When I pointed this out, Michelle left the conversation. In a text exchange I suggested she return, reiterating my proclamations that change was hard, and that painful conversations were a part of the process. I’d said this to her before and she’d agreed. She said she was willing to have painful conversations. But now she was bailing. Whether she was scared in sympathetically human ways or not, I pointed out that her abandoning Gillian and Patricia to deal with me was an additional testament to the impulsivity; that she should have consulted with me before leaving a conversation that was about me, and my concerns, especially after demanding my trust.
But I demanded accountability. So she left.
Gillian says she wants the organizational culture change to be incremental. I respect Gillian and wish her well, but herein I could not disagree with her more. In the world of DEI, that’s what is said by companies that never change, by CEOs that are scared of their Board, and that know that no real change is possible…but can’t admit it if they want to protect their position.

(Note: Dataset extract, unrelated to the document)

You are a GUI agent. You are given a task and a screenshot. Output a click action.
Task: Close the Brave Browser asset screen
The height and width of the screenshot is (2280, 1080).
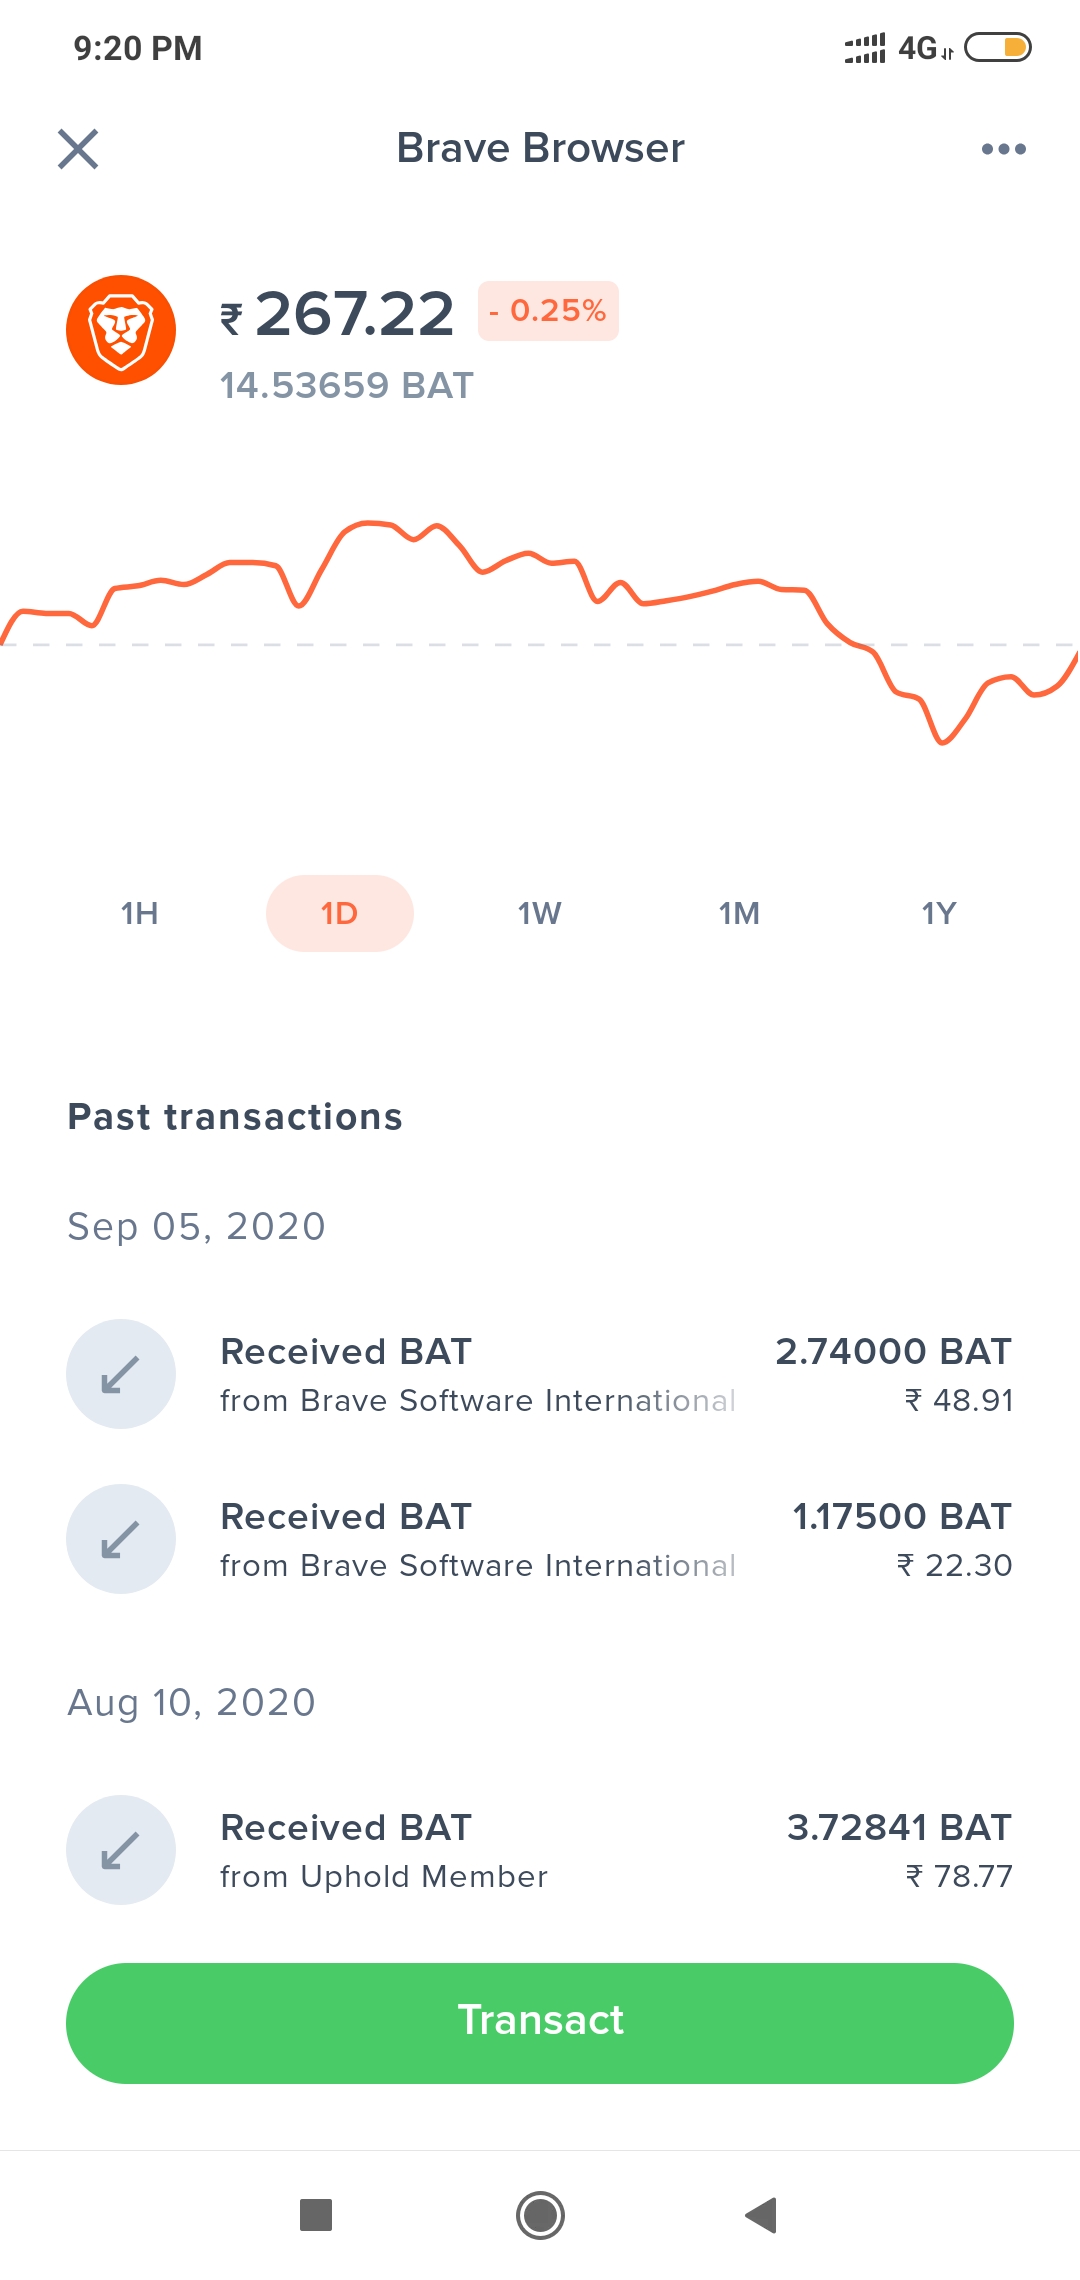[x=78, y=149]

I have offered to meet still with Gillian in the future, and I will make introductions for Patricia to many people on that list I gave Tim. I will do so because of the potential NEXT still carries given the influence and accomplishments of other Board members, Night of Too Many Stars, and those powerful Rolodexes that you have all both earned and been blessed with.
But I will instruct those people of everything stated here in this resignation letter first. For I intend to charge them with what I failed to do. I suspect they will see an opportunity and still try. My stomach reached a pretty noble limit. I’m not your teammate anymore. But maybe they will be. And maybe you will listen to them. I hope you let them outnumber you, and hold you accountable.